Tradução não-oficial de publicação realizada no Heraldo Rojo.
Dezenas de milhares de pessoas saíram às ruas em dezenas de cidades na Itália na segunda-feira 22 de setembro, bloqueando estradas, portos, estações de trem, escolas, etc. Os sindicatos Unione Sindacale di Base (USB), Confederazione Unitaria di Base (CUB), Sindacato Generale di Base (SGB) e Associazione Diritti Lavoratori (ADL) convocaram uma greve geral de 24 horas em solidariedade à Palestina, sob o lema “Bloqueemos Tudo”. Os organizadores afirmaram que “até meio milhão de pessoas se uniram a greve, parando 90% do transporte público e metade dos serviços ferroviários”.

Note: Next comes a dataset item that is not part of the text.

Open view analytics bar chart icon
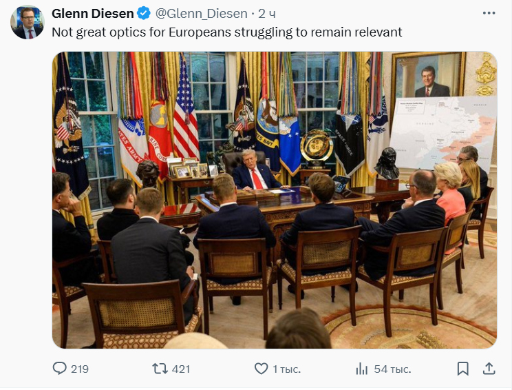This screenshot has width=512, height=390. pos(362,369)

A greve foi organizada depois que os trabalhadores portuários em Gênova prometeram apoiar a Flotilha Global Sumud ao ameaçar de impedir a saída de navios porta-contêineres que transportam mercadorias para israel. Na semana passada, os estivadores na cidade de Ravena negaram a entrada de caminhões que supostamente levavam armas destinadas a israel.

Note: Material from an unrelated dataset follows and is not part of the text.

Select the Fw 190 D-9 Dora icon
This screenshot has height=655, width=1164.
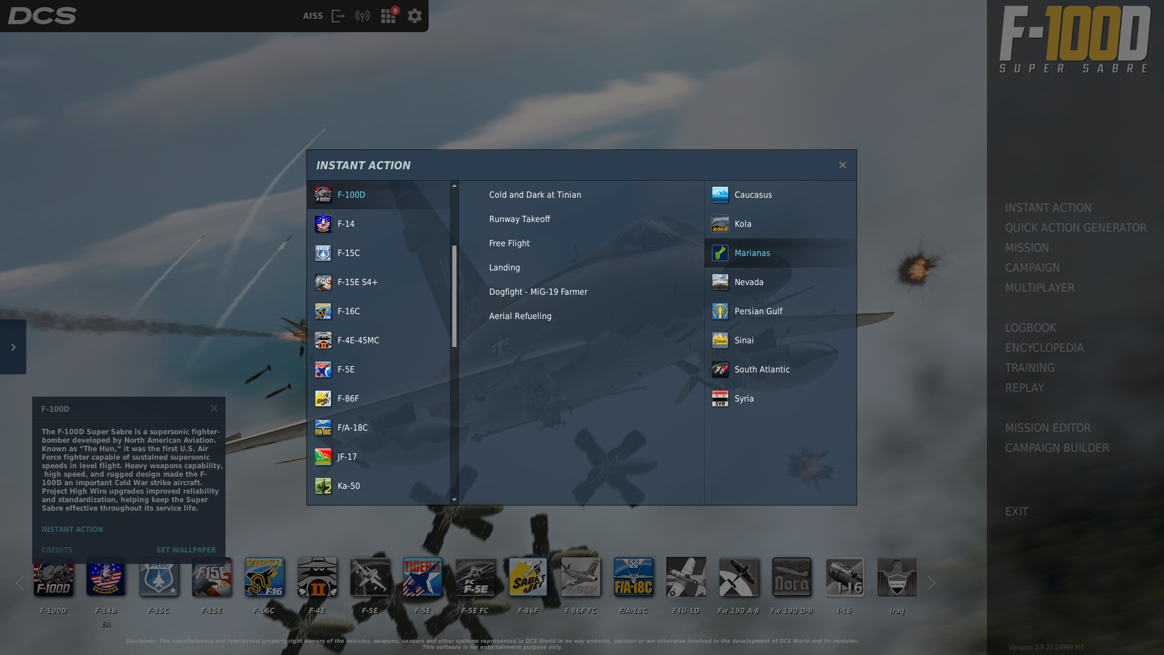click(x=792, y=577)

Os sindicatos criticaram a “inércia dos governos italiano e da UE”, exigiram do governo italiano que suspenda os acordos de cooperação comercial e militar com israel, e que proteja a Flotilha Global Sumud.

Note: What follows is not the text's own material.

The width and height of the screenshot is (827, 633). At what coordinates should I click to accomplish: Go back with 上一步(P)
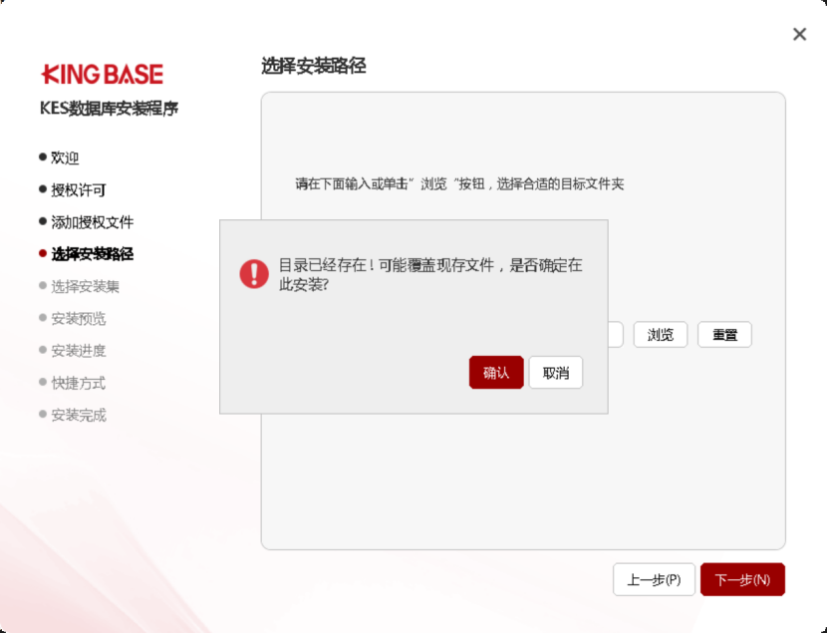[x=654, y=579]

Dezenas de milhares de pessoas estiveram presentes nas mobilizações em Roma. Outras dezenas de milhares participaram das mobilizações em Nápoles, Florença, Bolonha, Ravena, Palermo, Turín, Bari, entre outras cidades. Os manifestantes pararam o trânsito em vários pontos do país, bloqueando as estradas ao redor de Roma, Bolonha, Nápoles e Florença, entre outras. Foram vistas bandeiras da Liga Antiimperialista (LAI) em várias cidades italianas junto com as bandeiras de Per La Democrazia Popolare.
Em Milão, mais de 50.000 manifestantes foram às mobilizações. Tiveram enfrentamentos ferozes entre os manifestantes pró-Palestina e a polícia. Ao menos 60 agentes de polícia saíram feridos, 23 dos quais foram hospitalizados, segundo informes policiais.
Os portos de Gênova e Livorno foram bloqueados pelos trabalhadores portuários. Os ativistas sindicais enfatizaram que seu objetivo é evitar que os portos italianos sejam utilizados para transportar armas ou equipamento militar destinado a Israel.